Réunion du 30 juin 2008 à 22h00
Règlement des comptes et rapport de gestion pour 2007 — Défense

Hervé Morin, ministre de la défense :

…aucune provision n'existait et aucun crédit supplémentaire ne pouvait être ouvert. Il en a été ainsi jusqu'en 2002. Les lois de finances rectificatives ont, ensuite, permis de compléter les crédits, notamment en 2003 et 2004. De 2005 à 2008, on a assisté à une montée en puissance de la provision, qui est passée de 100 millions à 475 millions d'euros. Il n'y a pas eu de crédits complémentaires en 2008, compte tenu de la nécessité de contraindre le déficit budgétaire.

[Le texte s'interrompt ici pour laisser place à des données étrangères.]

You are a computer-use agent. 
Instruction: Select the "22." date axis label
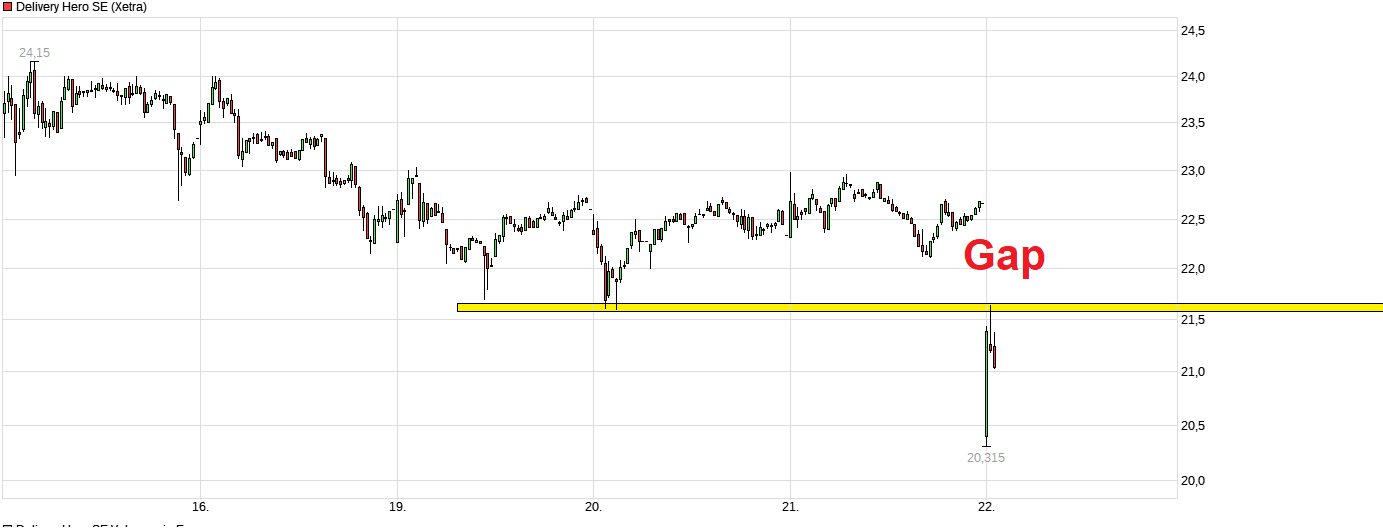[987, 506]
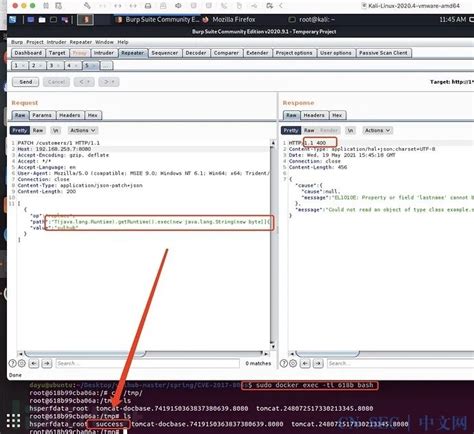The width and height of the screenshot is (474, 434).
Task: Open the Intruder menu
Action: tap(56, 42)
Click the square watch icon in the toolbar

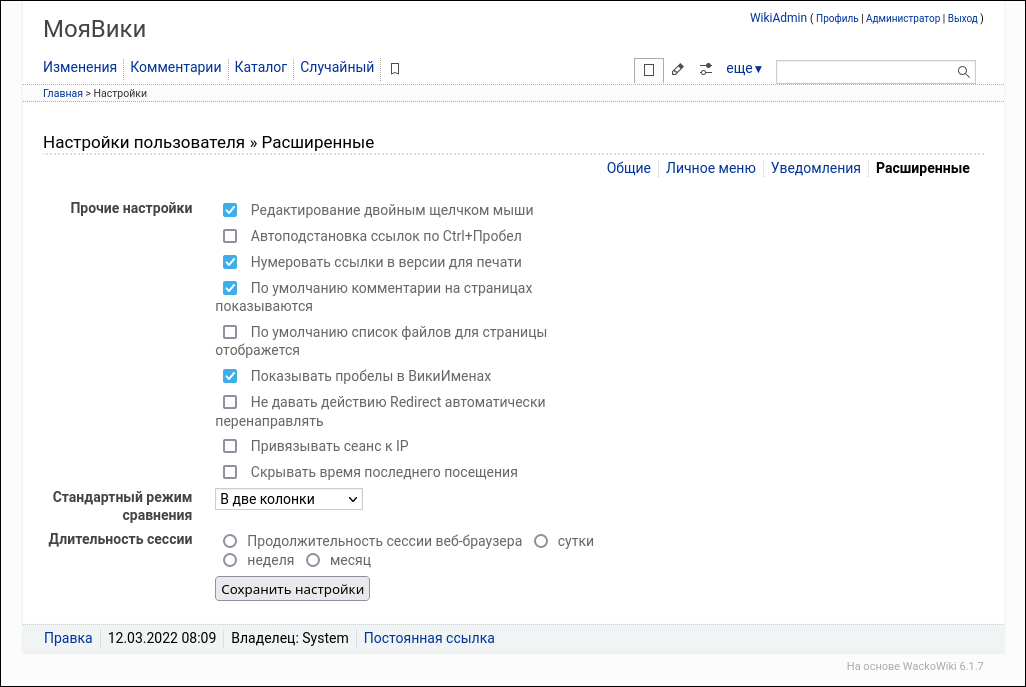pyautogui.click(x=649, y=70)
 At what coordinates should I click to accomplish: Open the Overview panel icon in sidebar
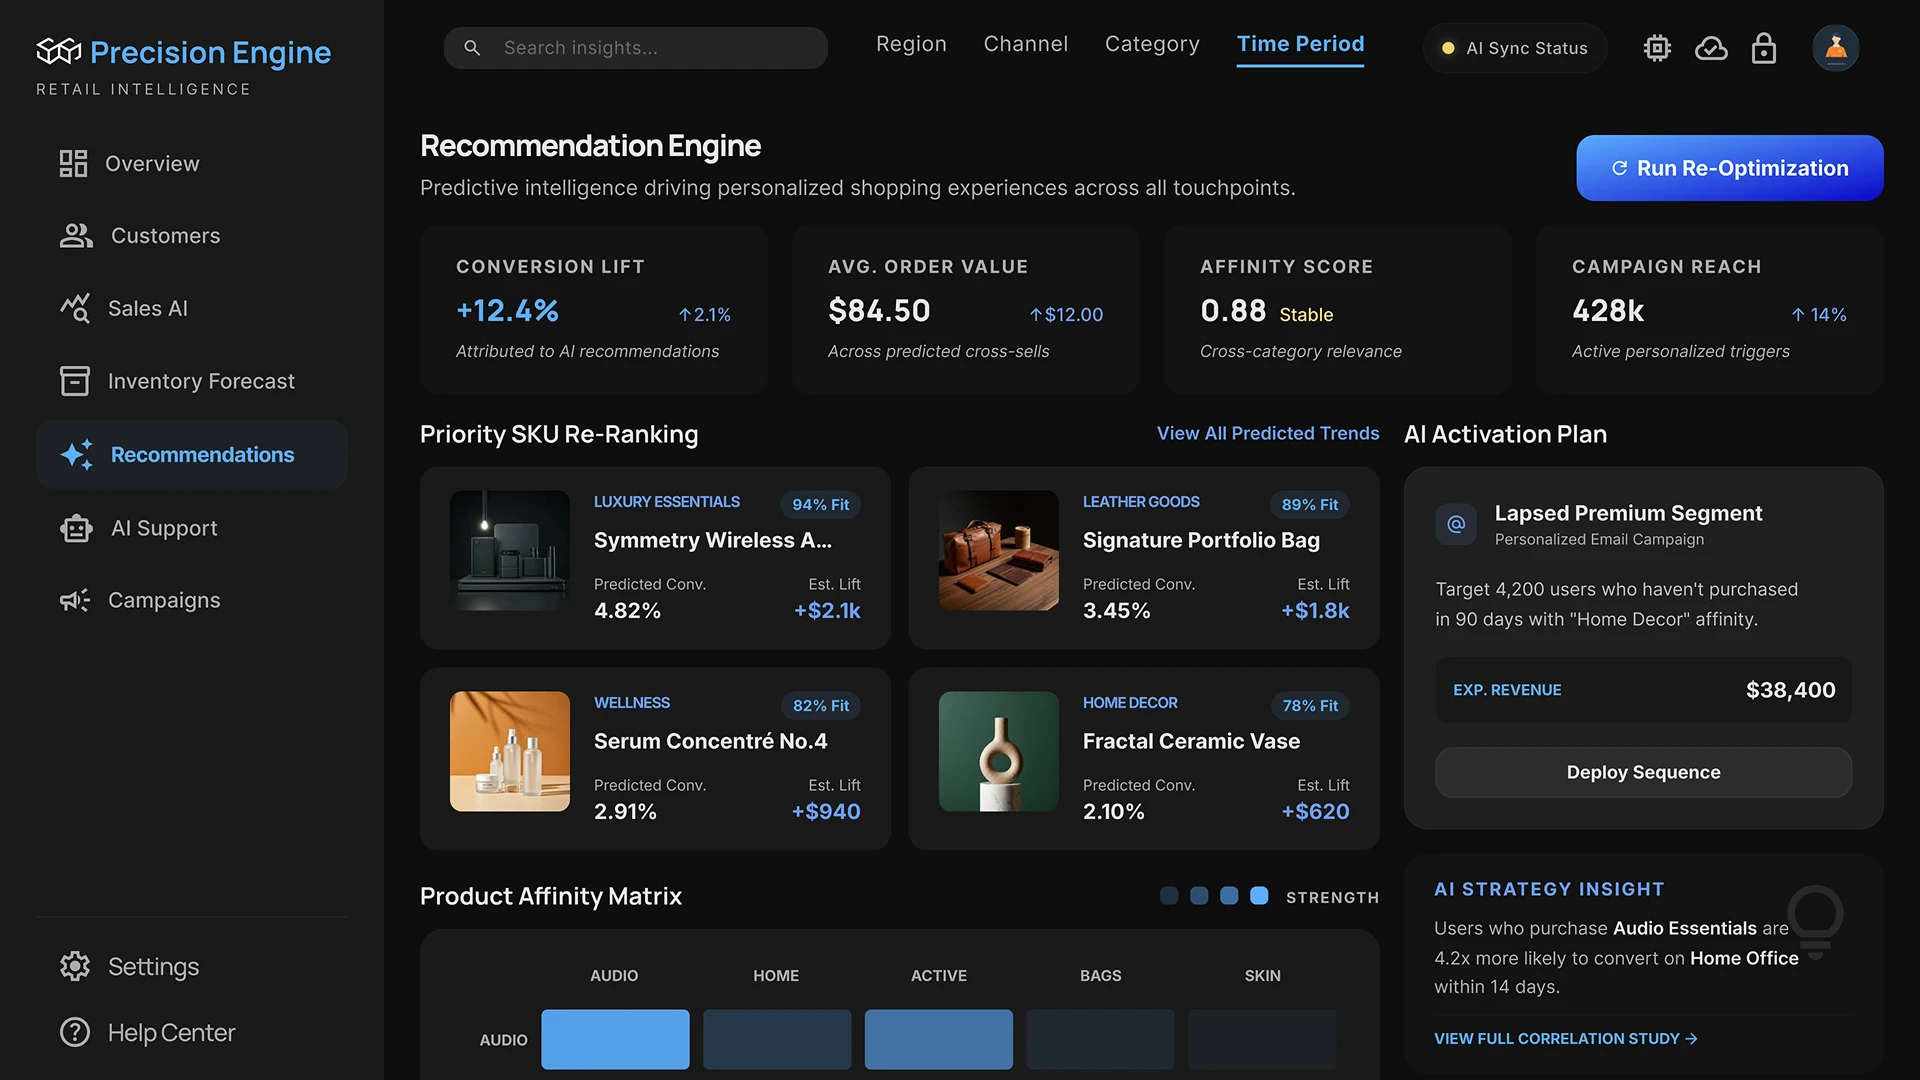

Les coûts des opérations principales, en arrondissant au million d'euros, sont les suivants : 7,5 millions d'euros pour l'opération Astrée en Bosnie et Croatie ; 103 millions d'euros pour l'opération Kosovo ; 115 millions d'euros pour l'opération Licorne ; 250 millions d'euros pour les opérations Héraclès et Pamir en Afghanistan ; 107 millions d'euros pour l'opération Épervier et 140 millions d'euros pour l'opération EUFOR au Tchad ; 80 millions d'euros au titre du Liban, le reste des opérations représentant 70 millions d'euros, soit un total, pour l'année 2008, de 880 millions d'euros pour les opérations majeures – chiffre qui devrait atteindre l'année prochaine, compte tenu des engagements pris par la France, 1 milliard d'euros environ.

À l'heure actuelle, monsieur le rapporteur spécial, 11 500 hommes sont engagés en opérations extérieures. Le surcoût des OPEX pour l'année 2007 a été couvert, pour partie, par une provision de 475 millions d'euros inscrite dans la loi de finances initiale. Comme je l'ai déjà indiqué, cette provision est en progression constante, et nous espérons qu'elle atteindra 500 ou 550 millions d'euros en 2009. Une somme de 7 millions d'euros a été prise au titre II, sous enveloppe, par le programme 152. Un décret d'avances de 275 millions d'euros a été ouvert qui ponctionne directement les crédits d'équipement. De même, un montant de 14 millions d'euros a été couvert par le remboursement de l'ONU dont vous avez parlé. En résumé, ce sont environ 290 millions d'euros qui ont été prélevés sur l'effort d'équipement global de la défense.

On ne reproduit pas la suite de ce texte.